Weinreb answered 2/4, 2010 at 18:5 Comment(3)
I updated my answer and posted an example.Hawkie
@stafford - I'd still take a look at Tidy (see my answer below). Its a handy command-line tool to have in your repertoire if you deal with XML, even if you don't end up using it for this particular problem.Catchup
@Bert F: Thanks, I will. I've found pretty-printing and canonicalizing tools to be very useful to keep in the toolbox in other domains.Weinreb
B
11

Here's a small C# sample, which can be used directly by your code, or built into an exe and called at the comand-line as "myexe from.xml to.xml":

    using System.Xml;

    static void Main(string[] args)
    {
        XmlWriterSettings settings = new XmlWriterSettings {
            NewLineHandling = NewLineHandling.Entitize,
            NewLineOnAttributes = true, Indent = true, IndentChars = "  ",
            NewLineChars = Environment.NewLine
        };

        using (XmlReader reader = XmlReader.Create(args[0]))
        using (XmlWriter writer = XmlWriter.Create(args[1], settings)) {
            writer.WriteNode(reader, false);
            writer.Close();
        }
    }

Sample input:

<Node><ChildNode value1='5' value2='6' value3='happy' /></Node>

Sample output (note you can remove the <?xml ... with settings.OmitXmlDeclaration):

<?xml version="1.0" encoding="utf-8"?>
<Node>
  <ChildNode
    value1="5"
    value2="6"
    value3="happy" />
</Node>

Note that if you want a string rather than write to a file, just swap with StringBuilder:

StringBuilder sb = new StringBuilder();
using (XmlReader reader = XmlReader.Create(new StringReader(oldXml)))
using (XmlWriter writer = XmlWriter.Create(sb, settings)) {
    writer.WriteNode(reader, false);
    writer.Close();
}
string newXml = sb.ToString();
Beatify answered 18/4, 2010 at 9:46 Comment(2)
This was what I needed, thanks. I didn't know the XmlWriterSettings existed, I was working with an XDocument which has a .Save and a very limited set of SaveOptions... once I knew C# had the XmlWriterSettings object and (obviously) NewLineOnAttributes, I was good to go.Weinreb
Here you are using two files one for source and one output file. Is it possible to do this in the same file? Change the source file with neat and tidy XML. Thanks in advance.Lamarckian
M
14

Here's a PowerShell script to do it. It takes the following input:

<?xml version="1.0" encoding="utf-8"?>
<Node>
    <ChildNode value1="5" value2="6" value3="happy" />
</Node>

...and produces this as output:

<?xml version="1.0" encoding="utf-8"?>
<Node>
  <ChildNode
    value1="5"
    value2="6"
    value3="happy" />
</Node>

Here you go:

param(
    [string] $inputFile = $(throw "Please enter an input file name"),
    [string] $outputFile = $(throw "Please supply an output file name")
)

$data = [xml](Get-Content $inputFile)

$xws = new-object System.Xml.XmlWriterSettings
$xws.Indent = $true
$xws.IndentChars = "  "
$xws.NewLineOnAttributes = $true

$data.Save([Xml.XmlWriter]::Create($outputFile, $xws))

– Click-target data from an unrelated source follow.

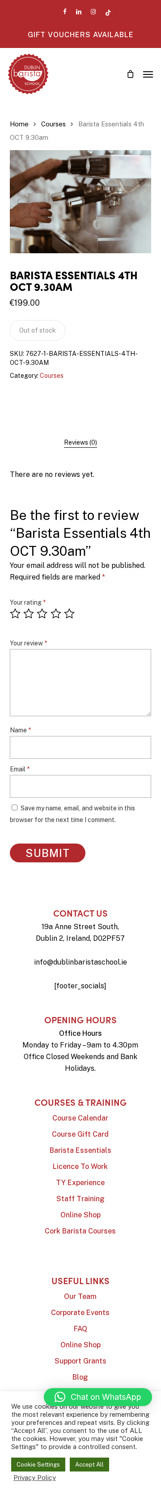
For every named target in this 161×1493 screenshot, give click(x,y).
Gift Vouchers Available (81, 34)
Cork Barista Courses (80, 1231)
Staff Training (80, 1198)
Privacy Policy (34, 1477)
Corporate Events (80, 1312)
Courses (53, 124)
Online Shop (80, 1215)
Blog (80, 1377)
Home (19, 124)
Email (20, 769)
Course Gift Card (80, 1134)
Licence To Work (80, 1166)
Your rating (28, 602)
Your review (28, 643)
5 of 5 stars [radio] (70, 613)
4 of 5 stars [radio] (56, 613)
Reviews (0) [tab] (80, 442)
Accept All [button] (89, 1464)
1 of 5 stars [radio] (15, 613)
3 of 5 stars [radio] (42, 613)
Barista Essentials (80, 1150)
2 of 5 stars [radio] (29, 613)
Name (20, 730)
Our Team (80, 1296)
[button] (148, 73)
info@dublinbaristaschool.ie (80, 962)
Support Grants (80, 1361)
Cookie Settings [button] (38, 1464)
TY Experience (80, 1182)
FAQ (80, 1328)
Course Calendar (80, 1118)
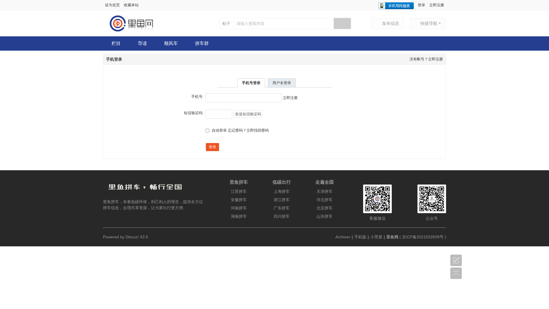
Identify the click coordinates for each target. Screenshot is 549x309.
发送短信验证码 (248, 114)
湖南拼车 (239, 216)
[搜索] (342, 23)
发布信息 (390, 23)
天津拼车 (325, 191)
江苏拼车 (239, 191)
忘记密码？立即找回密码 (248, 130)
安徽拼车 (239, 199)
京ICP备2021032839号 (422, 237)
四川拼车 (282, 216)
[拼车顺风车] (128, 23)
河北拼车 (325, 199)
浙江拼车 (282, 199)
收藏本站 (131, 5)
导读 (142, 43)
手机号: (197, 96)
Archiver (342, 237)
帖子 (226, 23)
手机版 (360, 237)
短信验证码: (194, 113)
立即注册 (436, 5)
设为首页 (112, 5)
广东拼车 (282, 208)
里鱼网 (392, 237)
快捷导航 (428, 23)
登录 (421, 5)
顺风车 (171, 43)
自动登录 (219, 130)
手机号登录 (251, 83)
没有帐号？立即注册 (426, 59)
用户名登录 (281, 83)
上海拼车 (282, 191)
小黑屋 (376, 237)
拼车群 (202, 43)
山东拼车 (325, 216)
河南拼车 (239, 208)
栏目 (116, 43)
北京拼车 (325, 208)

Take that script, save it as C:\formatxml.ps1. Then, from a PowerShell prompt type the following:

C:\formatxml.ps1 C:\Path\To\UglyFile.xml C:\Path\To\NeatAndTidyFile.xml

This script is basically just using the .NET framework so you could very easily migrate this into a C# application.

NOTE: If you have not run scripts from PowerShell before, you will have to execute the following command at an elevated PowerShell prompt before you will be able to execute the script:

Set-ExecutionPolicy RemoteSigned

You only have to do this one time though.

I hope that's useful to you.

Mezzorilievo answered 18/4, 2010 at 15:34 Comment(1)
8 years later and I am trying this and discovered an issue. This script doesn't close the output file until the Powershell window is closed. The solution was to create the XML writer as a separate object, pass that object into the $data.Save(..) call and then call Dispose() on the XML writer object as the last thingSuctorial
B
11

Here's a small C# sample, which can be used directly by your code, or built into an exe and called at the comand-line as "myexe from.xml to.xml":

    using System.Xml;

    static void Main(string[] args)
    {
        XmlWriterSettings settings = new XmlWriterSettings {
            NewLineHandling = NewLineHandling.Entitize,
            NewLineOnAttributes = true, Indent = true, IndentChars = "  ",
            NewLineChars = Environment.NewLine
        };

        using (XmlReader reader = XmlReader.Create(args[0]))
        using (XmlWriter writer = XmlWriter.Create(args[1], settings)) {
            writer.WriteNode(reader, false);
            writer.Close();
        }
    }

Sample input:

<Node><ChildNode value1='5' value2='6' value3='happy' /></Node>

Sample output (note you can remove the <?xml ... with settings.OmitXmlDeclaration):

<?xml version="1.0" encoding="utf-8"?>
<Node>
  <ChildNode
    value1="5"
    value2="6"
    value3="happy" />
</Node>

Note that if you want a string rather than write to a file, just swap with StringBuilder:

StringBuilder sb = new StringBuilder();
using (XmlReader reader = XmlReader.Create(new StringReader(oldXml)))
using (XmlWriter writer = XmlWriter.Create(sb, settings)) {
    writer.WriteNode(reader, false);
    writer.Close();
}
string newXml = sb.ToString();
Beatify answered 18/4, 2010 at 9:46 Comment(2)
This was what I needed, thanks. I didn't know the XmlWriterSettings existed, I was working with an XDocument which has a .Save and a very limited set of SaveOptions... once I knew C# had the XmlWriterSettings object and (obviously) NewLineOnAttributes, I was good to go.Weinreb
Here you are using two files one for source and one output file. Is it possible to do this in the same file? Change the source file with neat and tidy XML. Thanks in advance.Lamarckian
C
6

Try Tidy over on SourceForge. Although its often used on [X]HTML, I've used it successfully on XML before - just make sure you use the -xml option.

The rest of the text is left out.